Extract provided:
━━━━━━━━━━━━━━━━━━━━

I added code to track wall clock time of various parts of the code. One problematic part is ManyToOne constructor. Tracing through the code for every partition creating a ManyToOne for all the sstable iterators for each partition. In my local test get a measy 60Kb/sec read speed, and bottlenecked on single core CPU (since this code is single threaded) with it spending 85% of the wall clock time in ManyToOne constructor.
As another datapoint to show its the merge iterator part of the code using the cfstats from https://github.com/instaclustr/cassandra-sstable-tools/ which reads all the sstables but does no merging gets 26Mb/sec read speed.
Tracking back from ManyToOne call I see this in UnfilteredPartitionIterators::merge
for (int i = 0; i < toMerge.size(); i++) { if (toMerge.get(i) == null) { if (null == empty) empty = EmptyIterators.unfilteredRow(metadata, partitionKey, isReverseOrder); toMerge.set(i, empty); } }
Not sure what purpose of creating these empty rows are. But on a whim I removed all these empty iterators before passing to ManyToOne and then all the wall clock time shifted to CompactionIterator::hasNext() and read speed increased to 1.5Mb/s.
So there are further bottlenecks in this code path it seems, but the first is this ManyToOne and having to build it for every partition read.

━━━━━━━━━━━━━━━━━━━━

Data section:
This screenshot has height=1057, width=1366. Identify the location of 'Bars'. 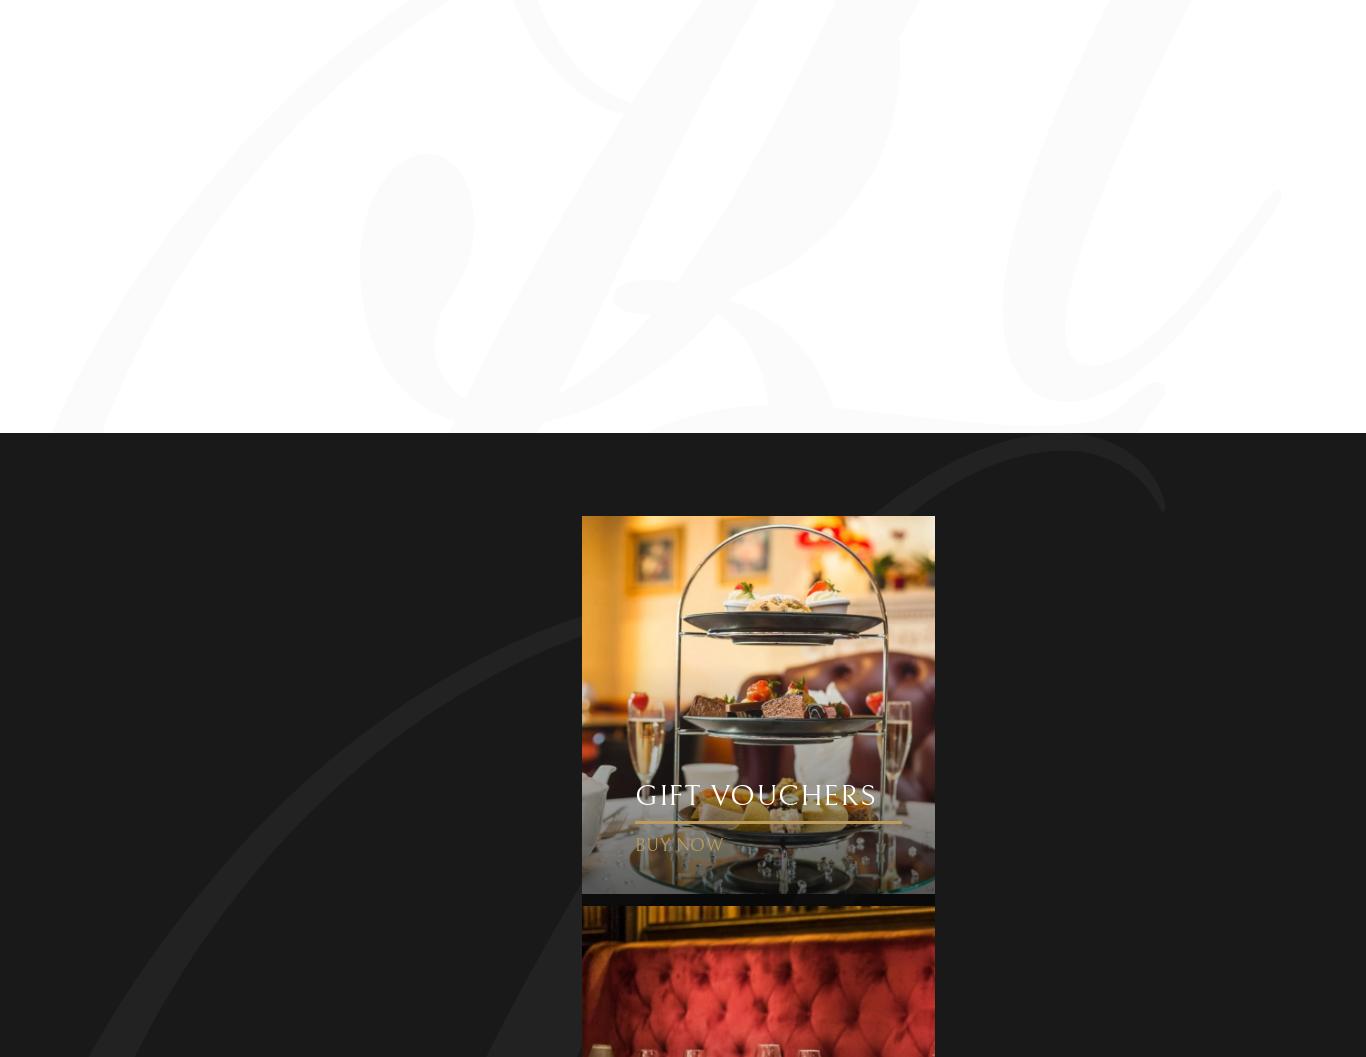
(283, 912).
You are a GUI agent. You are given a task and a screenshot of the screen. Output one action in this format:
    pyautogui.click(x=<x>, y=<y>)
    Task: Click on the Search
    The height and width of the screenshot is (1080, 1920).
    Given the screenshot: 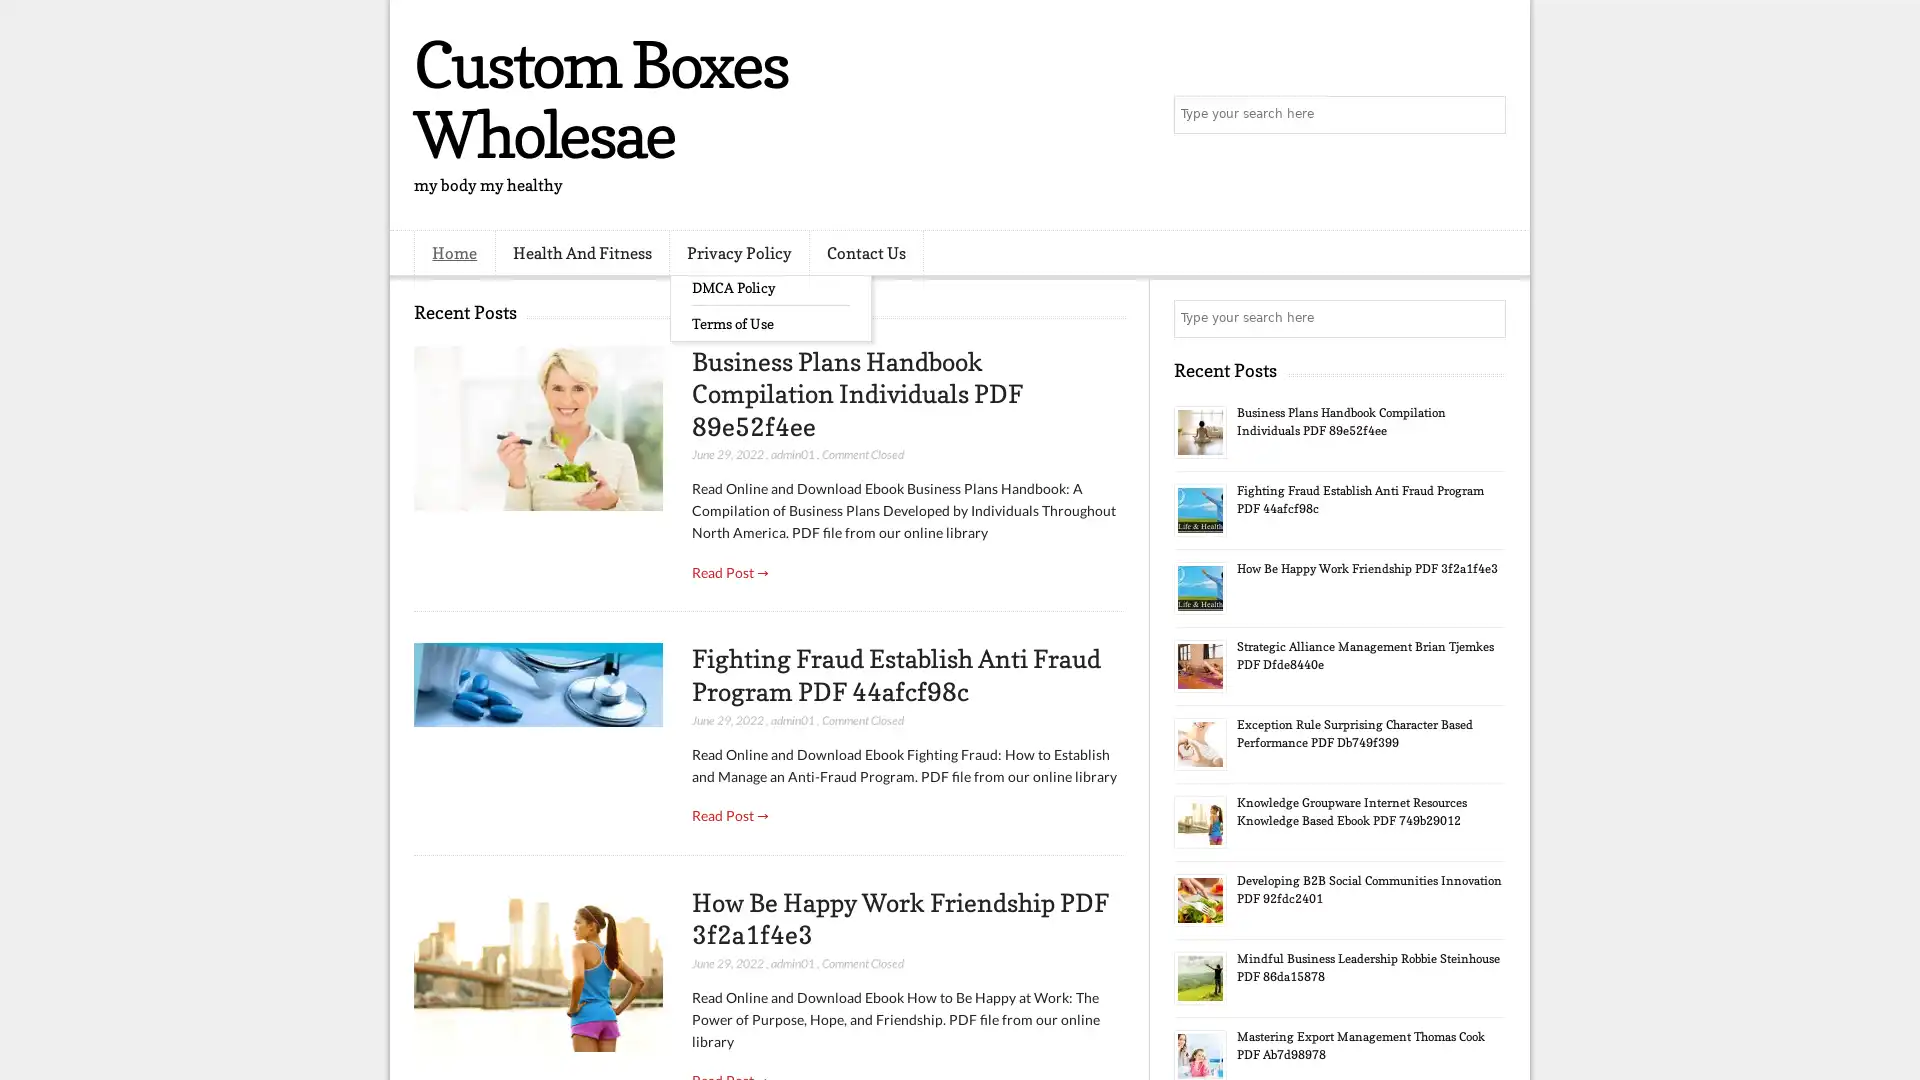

━━━━━━━━━━━━━━━━━━━━

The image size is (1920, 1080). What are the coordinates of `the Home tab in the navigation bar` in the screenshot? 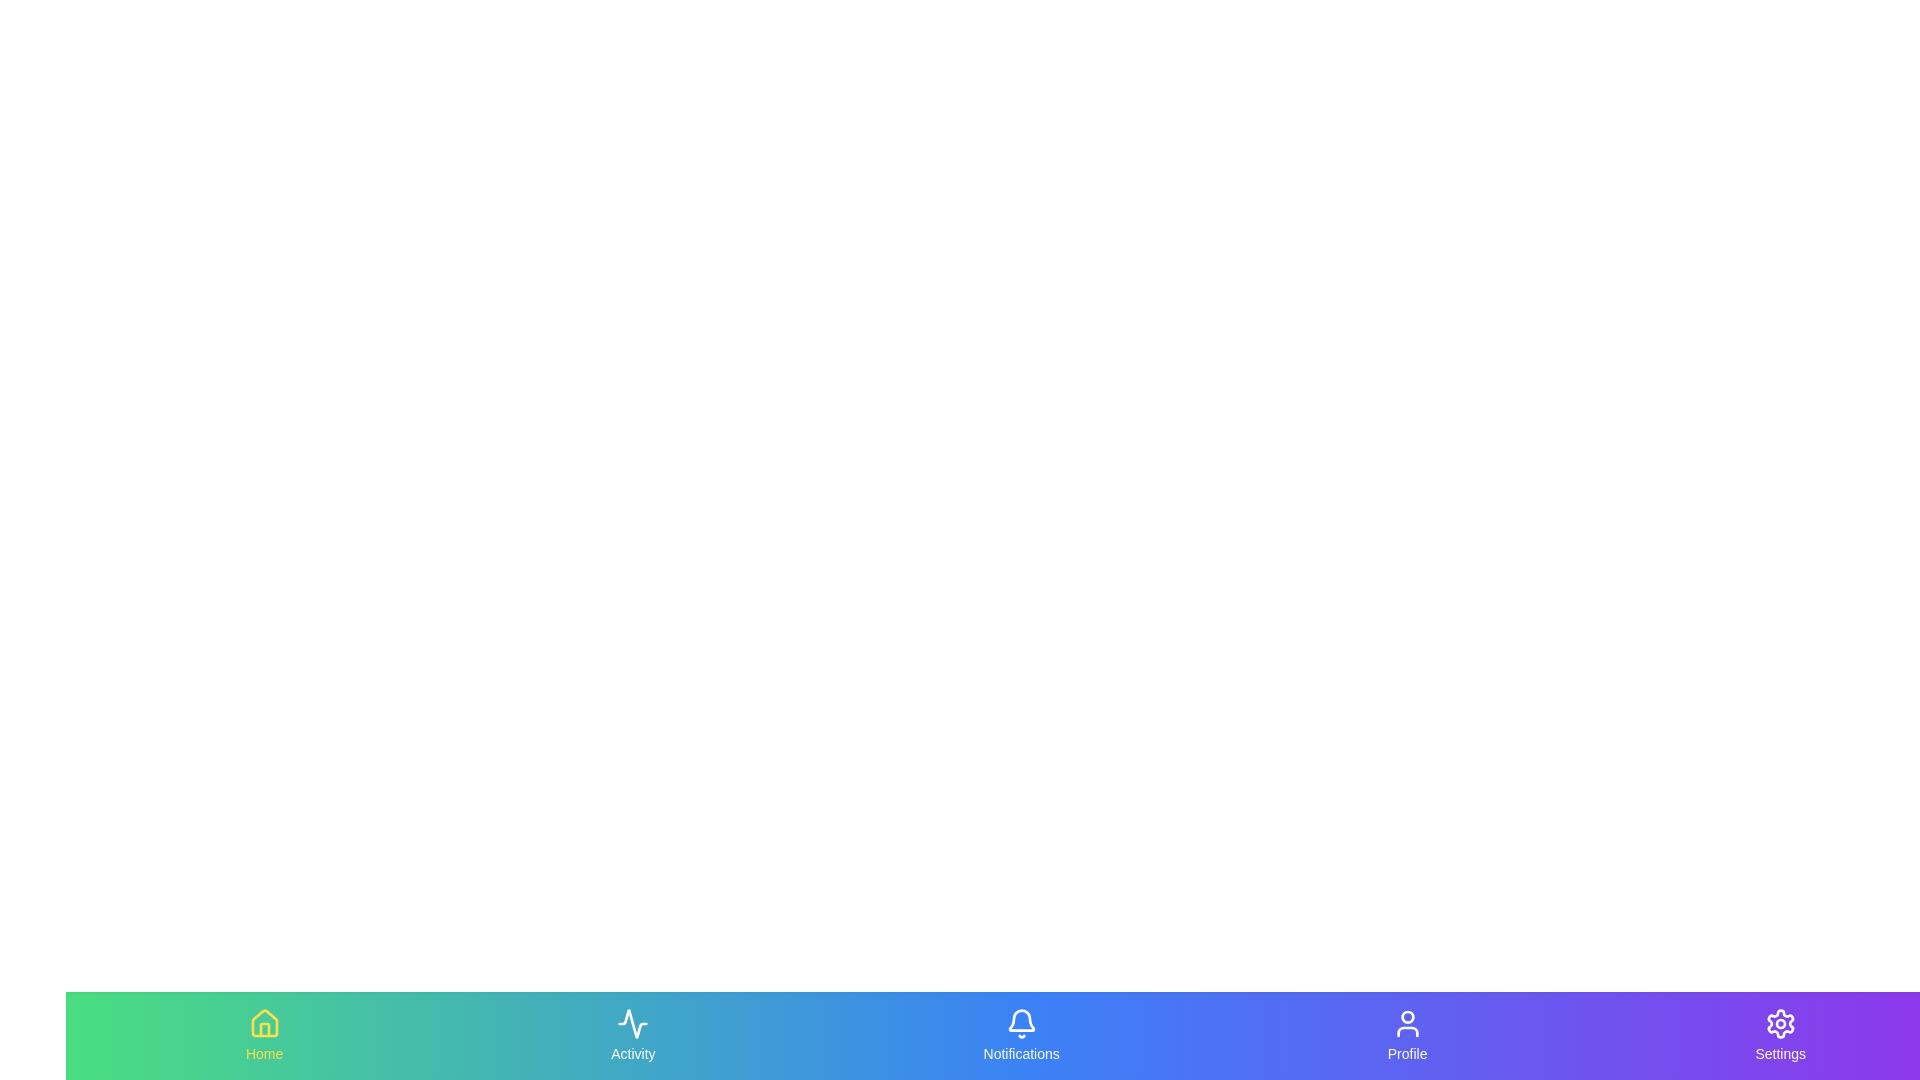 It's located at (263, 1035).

━━━━━━━━━━━━━━━━━━━━

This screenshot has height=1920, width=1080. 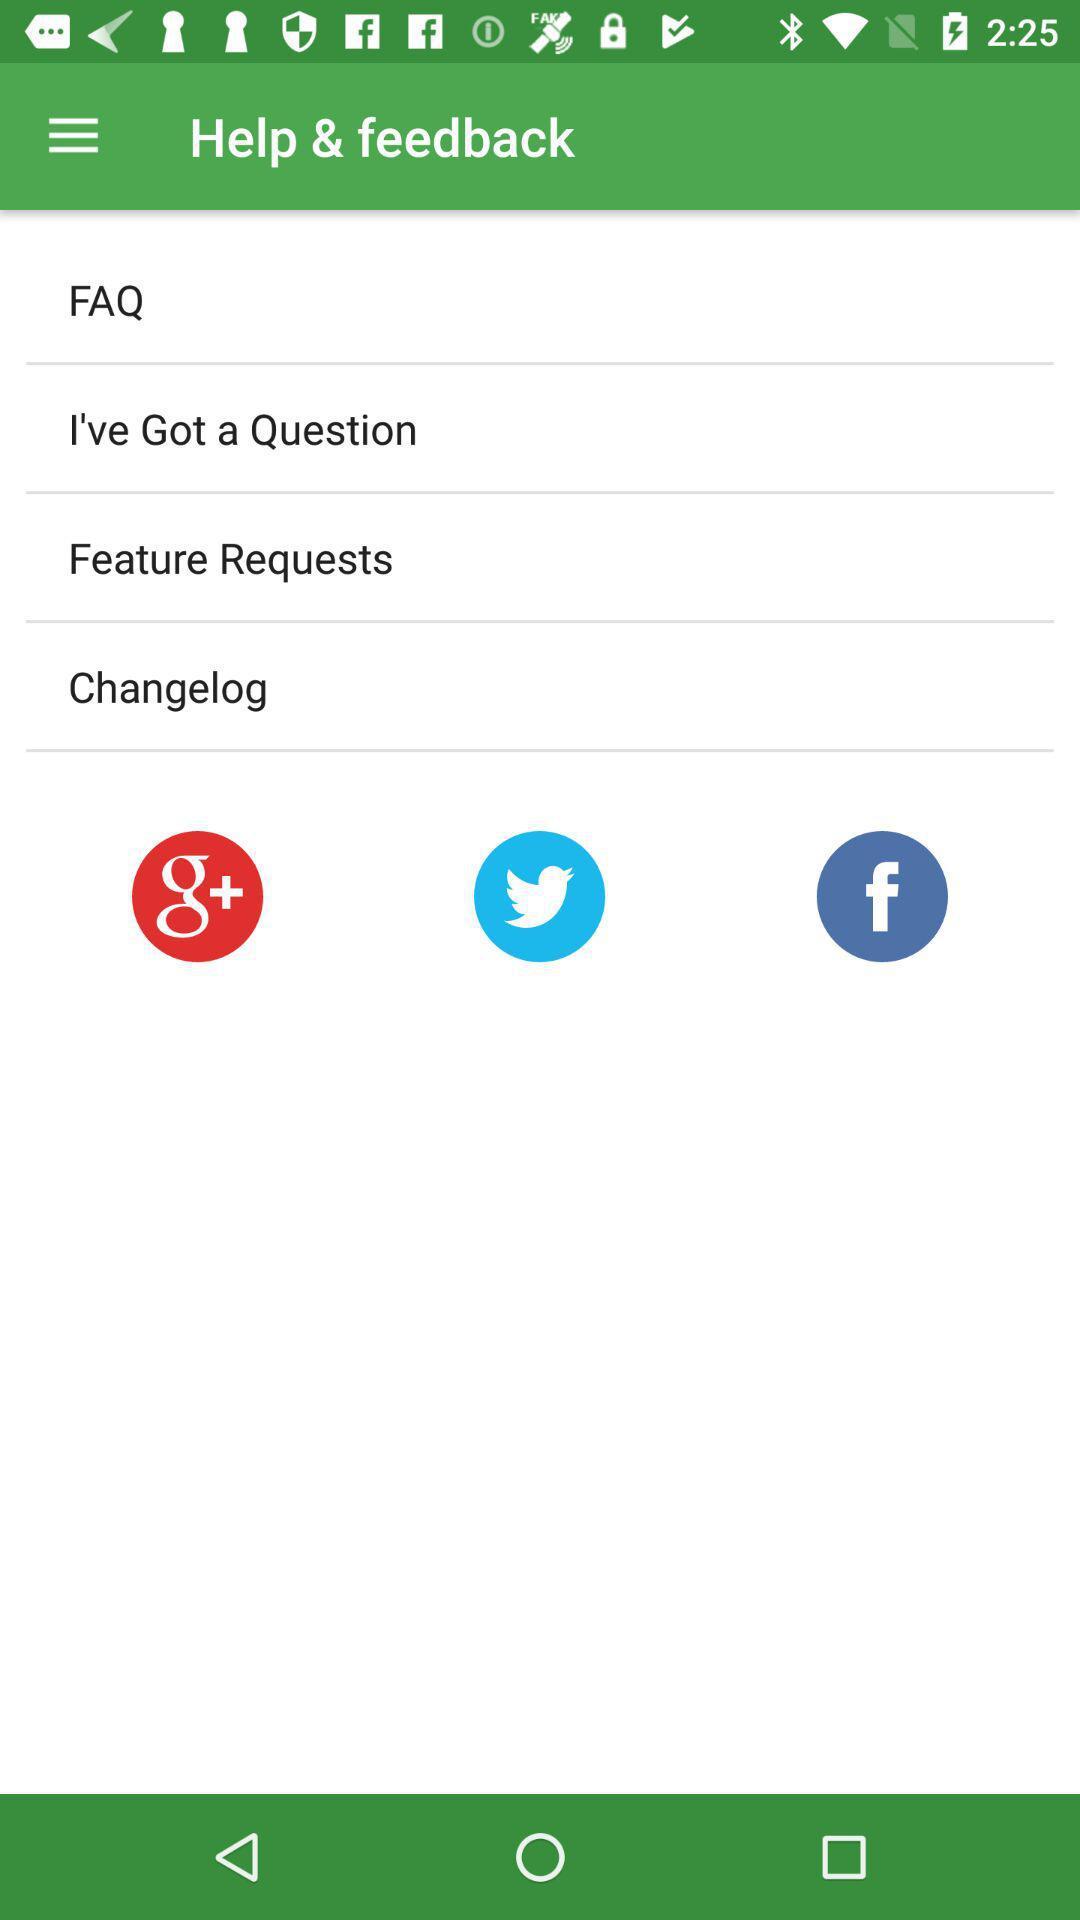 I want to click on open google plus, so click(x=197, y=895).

━━━━━━━━━━━━━━━━━━━━

Could you reproduce, word for word, the part of the ManyToOne performance write-up from "Tracking back from" to "every partition read."?

Tracking back from ManyToOne call I see this in UnfilteredPartitionIterators::merge
for (int i = 0; i < toMerge.size(); i++) { if (toMerge.get(i) == null) { if (null == empty) empty = EmptyIterators.unfilteredRow(metadata, partitionKey, isReverseOrder); toMerge.set(i, empty); } }
Not sure what purpose of creating these empty rows are. But on a whim I removed all these empty iterators before passing to ManyToOne and then all the wall clock time shifted to CompactionIterator::hasNext() and read speed increased to 1.5Mb/s.
So there are further bottlenecks in this code path it seems, but the first is this ManyToOne and having to build it for every partition read.